SUPPLIED PASSAGE:
====================
Particle Release Processes and Radiation Environment On Mercury`s Surface In View of Esa`s Bepicolombo Mission
Abstract
A detailed study of Mercury`s exosphere-surface interaction by the "Mercury Appara- tus for Ions and Atoms" (MAIA) on board ESA`s Mercury Planetary Orbiter (MPO) will give the scientific community the first chance to study the efficiency of various gas release processes from a planetary surface. Particle ejection processes such as photon stimulated desorption, electron stimulated desorption, thermal desorption and particle sputtering of the surface constituents depend mainly on the mineralogical and geochemical properties of Mercury`s surface, micrometeorite impacts, and incoming solar UV irradiation, as well as cosmic ray and solar wind particle exposure. Our study investigates energy and particle ejection-angle distributions of H, He, O, Na and K atoms as a function of altitude in Mercury`s exosphere. The particles in our model are released from Monte-Carlo generated velocity distributions which resemble very well the velocity distributions for thermal desorption and particles which originate through plasma sputtering, as well as particles released from micrometeorite vapor- ization. To gain an idea of how efficient photon-stimulated surface release processes are, we also studied the total surface UV irradiation over Mercury`s dayside area dur- ing one Mercury year. Our study deduces that the MAIA instrument will detect all exospheric constituents between MPO`s periherm and apoherm of 400 km and 1500 km, but heavy particles like O, Na and K will only reach the spacecraft altitude if they originate through energetic source processes such as particle surface sputtering and micrometeorite vaporization.
====================
INFORMATION SUPPLIED:

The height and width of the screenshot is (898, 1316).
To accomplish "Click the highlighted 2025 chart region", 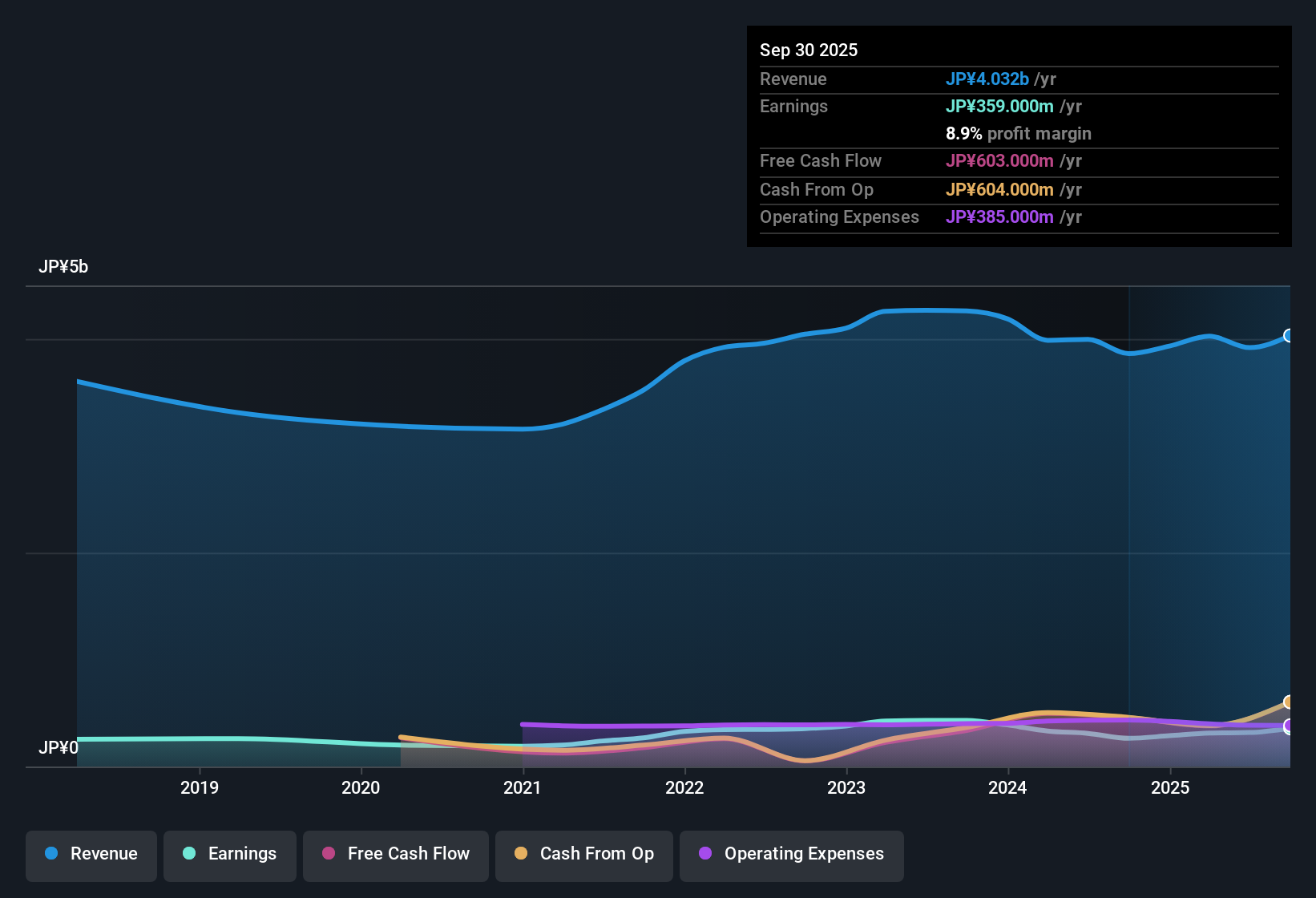I will [x=1210, y=521].
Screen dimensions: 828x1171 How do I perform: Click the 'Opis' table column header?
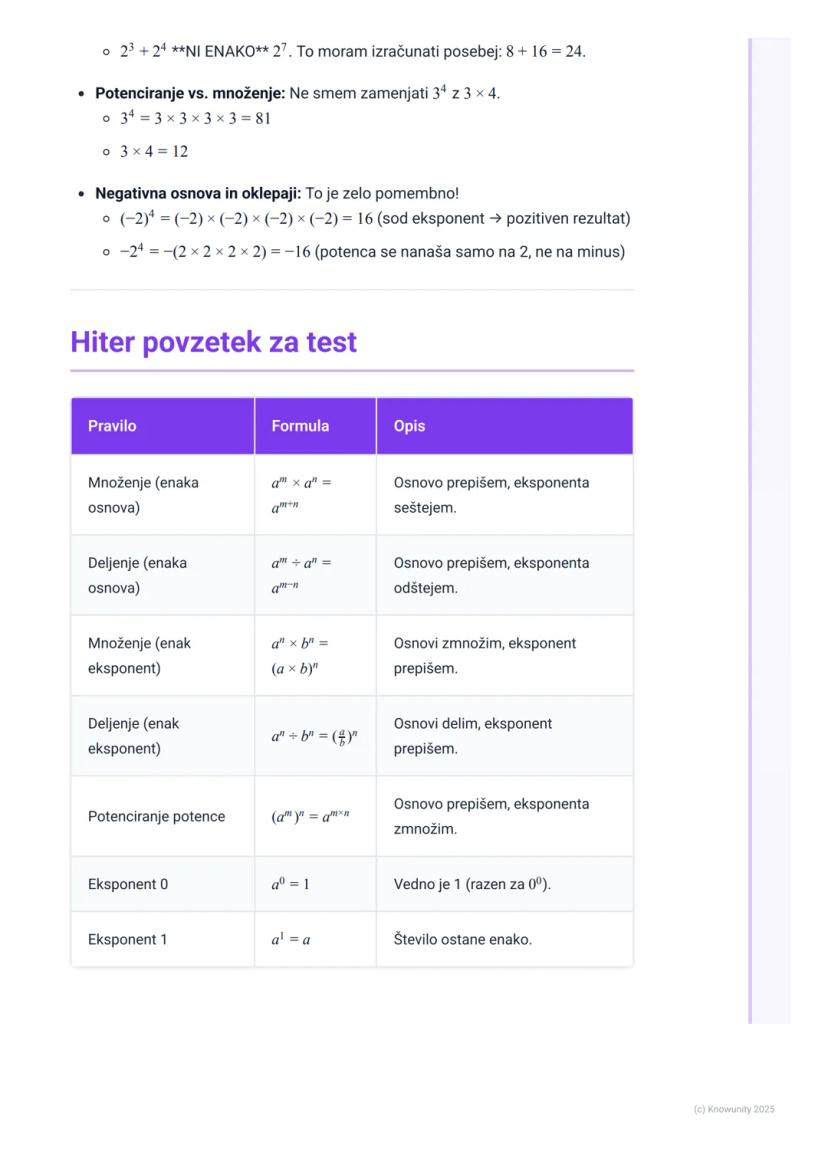(x=409, y=426)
====================
THE REQUEST:
Answer these from the Mercury abstract:
1. Which atoms does the study examine for energy and ejection-angle distributions?
2. What are the altitudes of MPO's periherm and apoherm?
3. Over what period was the total surface UV irradiation of Mercury's dayside studied?
Rely only on the Mercury abstract.

OUTPUT OF THE TASK:
1. H, He, O, Na and K.
2. 400 km and 1500 km.
3. One Mercury year.